I would have more respect for all their bragging about Dragon Age's new system if it were not for the gift giving making it so ridiculous.

When you can bag Morrigan, dump her for Leliana mid-game, go do Flemeth's quest and regain ALL her favor, then bag Leliana, meanwhile going over and getting kisses from Morrigan before you go bag Leliana, it is just not as impressive.

all thanks to so many gifts, that are everywhere, it is not as if they are hard to come by.

at one point I had Leliana's favor too high, after dumping Morrigan, so I could not romance here because I did not activate her quest.

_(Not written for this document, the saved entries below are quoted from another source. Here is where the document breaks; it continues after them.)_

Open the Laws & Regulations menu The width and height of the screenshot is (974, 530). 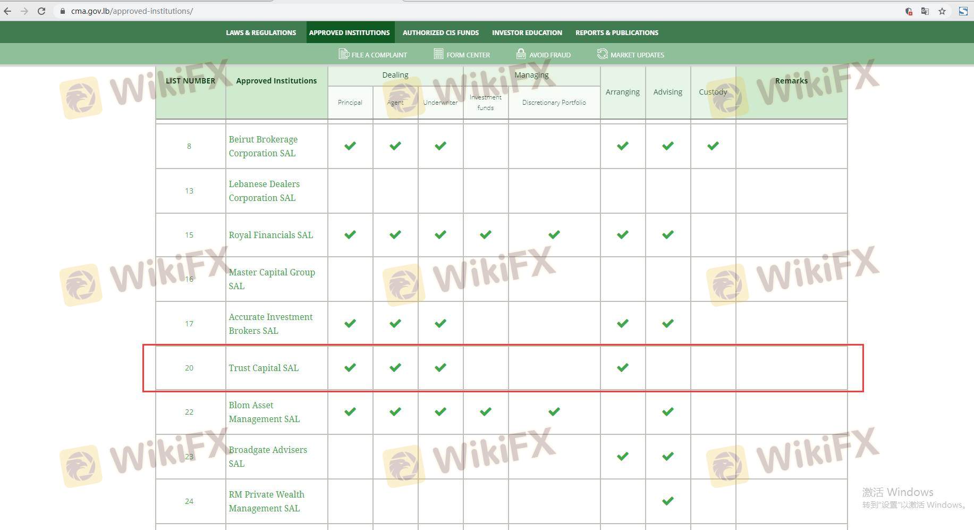coord(261,32)
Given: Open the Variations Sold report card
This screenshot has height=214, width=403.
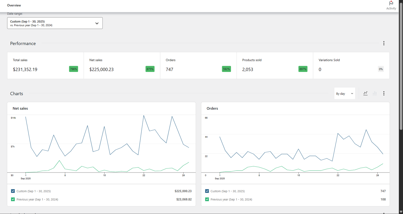Looking at the screenshot, I should click(x=351, y=65).
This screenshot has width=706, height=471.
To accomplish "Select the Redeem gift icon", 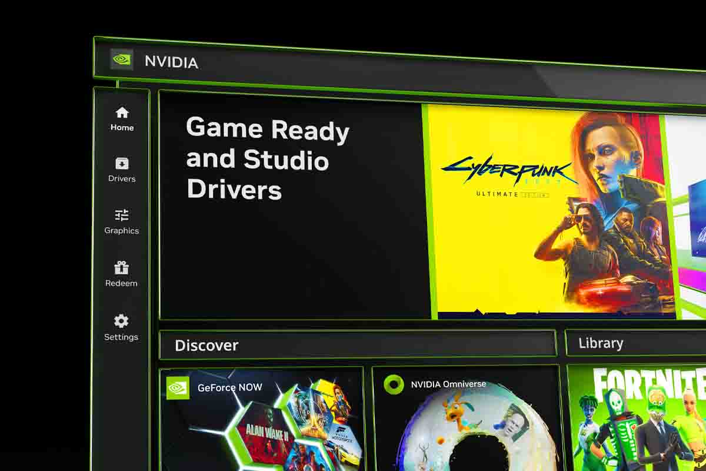I will point(121,268).
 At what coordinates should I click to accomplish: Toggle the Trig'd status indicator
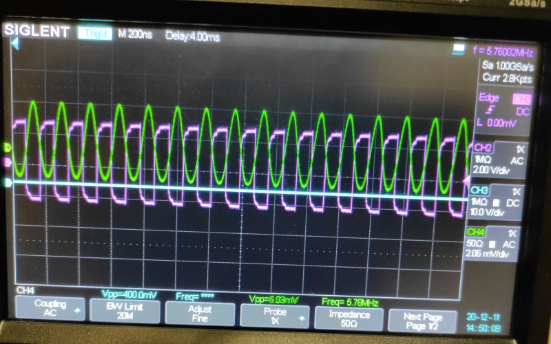[94, 33]
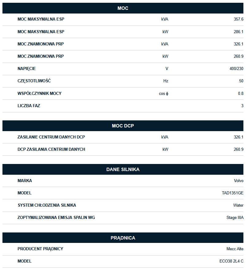Select the MOC DCP section header

123,126
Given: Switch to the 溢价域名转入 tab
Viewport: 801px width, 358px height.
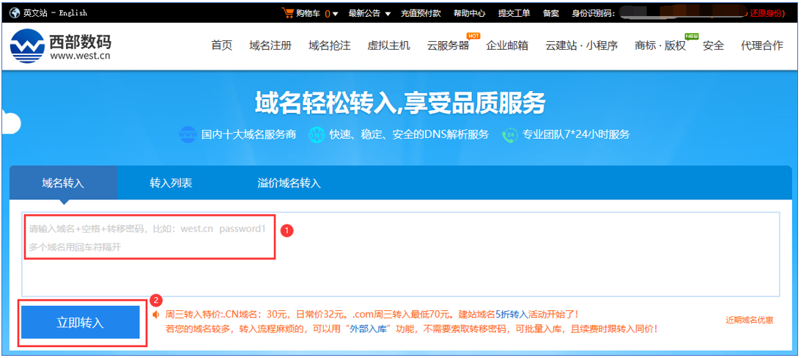Looking at the screenshot, I should click(x=289, y=183).
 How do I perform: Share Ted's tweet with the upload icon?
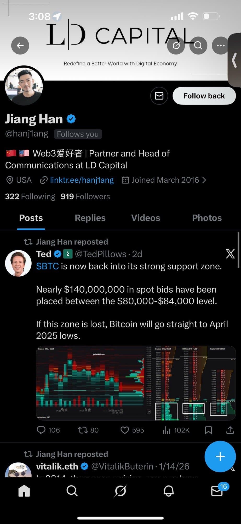pyautogui.click(x=230, y=430)
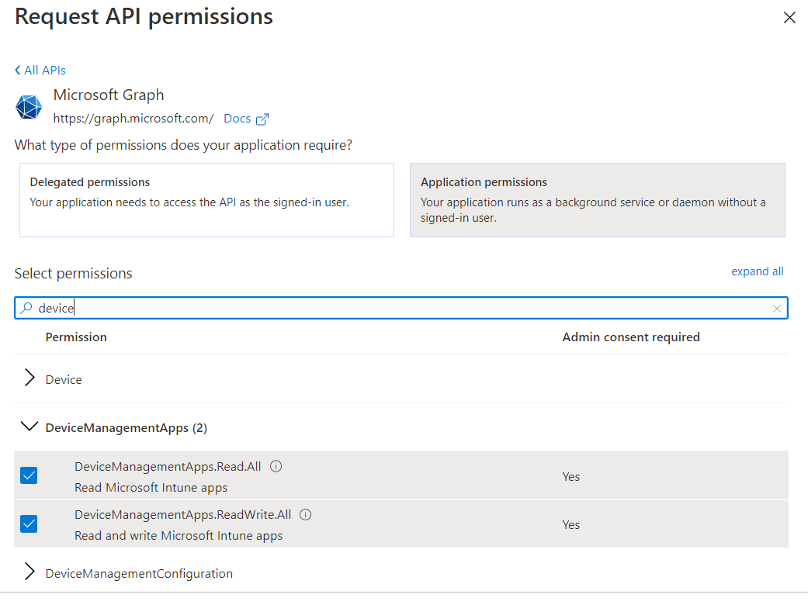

So breaking up with her will activate it, then I can go find another one of those stupid flowers she loves (since there are TWO!) do her quest, give her the flower and then do her.

as far as companions, oooo that one was hard, figure out the first hour who likes what and just dont take a Morrigan to town with you where you will be doing good deeds (reverse for Leliana) and keep her around in battles and you hardly lose an ounce of favor. If you do, hey give her a golden necklace you found in some off some dead body and she is happy again!

I liked the game, but I am on the list now of those of us who are sick of these Bioware guys strutting around as if they re-invented the wheel by making minor tweaks in their morality system or some other "major innovation" in their games.

I enjoy reading a lot, but I would enjoy it less if the authors I read were around the net doing interviews saying "yeah, wasn't that one character I created badazz! and man how cool was it when I did this..."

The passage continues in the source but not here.